_DATA UNDER STUDY_
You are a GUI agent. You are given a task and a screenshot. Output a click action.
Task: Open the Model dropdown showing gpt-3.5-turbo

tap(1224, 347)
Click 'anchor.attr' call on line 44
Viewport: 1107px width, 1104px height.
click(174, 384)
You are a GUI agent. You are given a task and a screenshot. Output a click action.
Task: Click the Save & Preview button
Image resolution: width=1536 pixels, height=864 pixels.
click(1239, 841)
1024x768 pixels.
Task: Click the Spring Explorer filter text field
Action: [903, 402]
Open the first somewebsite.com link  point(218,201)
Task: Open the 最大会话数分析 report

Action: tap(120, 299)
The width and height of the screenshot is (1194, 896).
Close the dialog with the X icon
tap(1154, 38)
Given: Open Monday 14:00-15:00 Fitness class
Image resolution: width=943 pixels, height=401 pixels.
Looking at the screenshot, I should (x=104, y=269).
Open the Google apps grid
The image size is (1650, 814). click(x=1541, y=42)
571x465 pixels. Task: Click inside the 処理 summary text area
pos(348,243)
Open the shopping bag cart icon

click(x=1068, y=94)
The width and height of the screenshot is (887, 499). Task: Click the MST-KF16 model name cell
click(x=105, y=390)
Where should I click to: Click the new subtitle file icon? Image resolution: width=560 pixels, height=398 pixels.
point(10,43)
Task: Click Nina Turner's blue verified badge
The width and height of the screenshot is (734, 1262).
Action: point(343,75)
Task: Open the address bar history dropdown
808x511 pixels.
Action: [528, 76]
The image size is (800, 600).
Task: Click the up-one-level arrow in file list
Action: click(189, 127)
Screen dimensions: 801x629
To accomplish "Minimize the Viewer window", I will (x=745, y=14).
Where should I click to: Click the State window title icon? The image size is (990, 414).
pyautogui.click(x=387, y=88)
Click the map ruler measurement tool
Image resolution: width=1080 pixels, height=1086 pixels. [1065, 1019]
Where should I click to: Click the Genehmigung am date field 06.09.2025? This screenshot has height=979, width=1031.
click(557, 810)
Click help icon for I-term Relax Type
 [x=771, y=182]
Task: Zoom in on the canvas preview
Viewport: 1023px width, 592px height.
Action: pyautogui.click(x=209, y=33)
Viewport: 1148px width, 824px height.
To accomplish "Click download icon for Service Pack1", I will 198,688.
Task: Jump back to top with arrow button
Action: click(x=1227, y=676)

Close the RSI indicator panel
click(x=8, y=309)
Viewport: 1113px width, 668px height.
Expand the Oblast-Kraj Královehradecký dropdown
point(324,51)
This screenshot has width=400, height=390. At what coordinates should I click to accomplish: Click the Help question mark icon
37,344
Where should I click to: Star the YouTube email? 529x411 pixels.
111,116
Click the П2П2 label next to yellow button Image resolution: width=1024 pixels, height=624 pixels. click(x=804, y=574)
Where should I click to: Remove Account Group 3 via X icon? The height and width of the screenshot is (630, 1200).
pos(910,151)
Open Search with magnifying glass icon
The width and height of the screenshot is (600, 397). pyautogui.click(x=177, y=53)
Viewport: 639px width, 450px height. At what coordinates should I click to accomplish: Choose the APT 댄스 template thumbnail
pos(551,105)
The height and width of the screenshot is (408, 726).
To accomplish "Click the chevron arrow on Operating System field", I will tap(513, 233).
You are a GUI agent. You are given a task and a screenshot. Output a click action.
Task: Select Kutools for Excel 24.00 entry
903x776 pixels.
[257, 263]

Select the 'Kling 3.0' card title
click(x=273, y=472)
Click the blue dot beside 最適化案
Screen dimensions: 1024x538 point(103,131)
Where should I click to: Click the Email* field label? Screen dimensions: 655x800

_EXERCISE_
No lines before the one containing "Viewport: 639px width, 450px" belong in the answer; write out that line and each one after it exactly, through the end of the records.

_SOLUTION TO THE EXERCISE_
Viewport: 639px width, 450px height. At what coordinates should I click to accomplish: Choose the APT 댄스 template thumbnail
pos(551,105)
The height and width of the screenshot is (408, 726).
To accomplish "Click the chevron arrow on Operating System field", I will tap(513, 233).
You are a GUI agent. You are given a task and a screenshot. Output a click action.
Task: Select Kutools for Excel 24.00 entry
903x776 pixels.
[257, 263]

Select the 'Kling 3.0' card title
click(x=273, y=472)
Click the blue dot beside 最適化案
Screen dimensions: 1024x538 point(103,131)
Where should I click to: Click the Email* field label? Screen dimensions: 655x800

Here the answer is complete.